Diageo to Centrica target Angola oil wealth in United Kingdom trade push
BY COLIN McCLELLAND
WINDSOR (Bloomberg) -- Centrica and world’s biggest distiller Diageo are among British companies that may start operations in Angola as it seeks to rebuild and ease its dependence on oil, according to a United Kingdom trade mission.
The United Kingdom’s biggest ever business delegation to Angola visited the southwest African country, the United Kingdom’s third-largest export market in sub-Saharan Africa, from October 7 to 10. The two countries signed an agreement in June to improve trade as Angola, which produces the most crude in Africa after Nigeria, seeks to diversify away from oil.
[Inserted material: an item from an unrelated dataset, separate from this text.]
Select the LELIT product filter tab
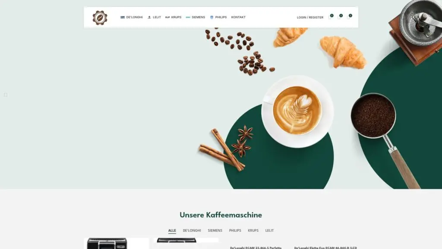The width and height of the screenshot is (442, 249). (x=269, y=230)
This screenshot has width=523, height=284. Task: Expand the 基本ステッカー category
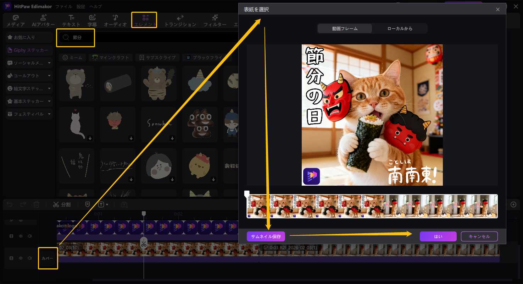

“If you said two years ago to British businesses ‘come to Angola,’ we might have had five” companies, mission leader Jonathan Marland said in an October 8 interview in Luanda, the capital. “Now we had a waiting list and really good support.”
Angola, which produced 1.74 MMbopd in September and relies on crude for 97 % of its exports, is rebuilding after a 27 year civil war that ended in 2002. About 15 British educational institutions are due to visit next month while a group of United Kingdom agricultural companies are scheduled to arrive early next year, Jonathan Alms, an adviser to United Kingdom Trade & Investment, said in an interview.
Oil and gas producer BP, the largest British investor in Angola to date, plans to spend $15 billion in the country over the next decade on projects such as the PSVM oil field and the country’s first liquid natural gas plant, Robert Wine, a London based spokesman for the company, said by e-mail.
“Non-oil investment by United Kingdom companies in Angola is very small, but interest is growing,” John Woodruffe, head of Trade & Investment at the British embassy in Luanda, said in an interview. The exact amount of British investment excluding petroleum is difficult to determine because not all companies register their operations with the embassy, he said.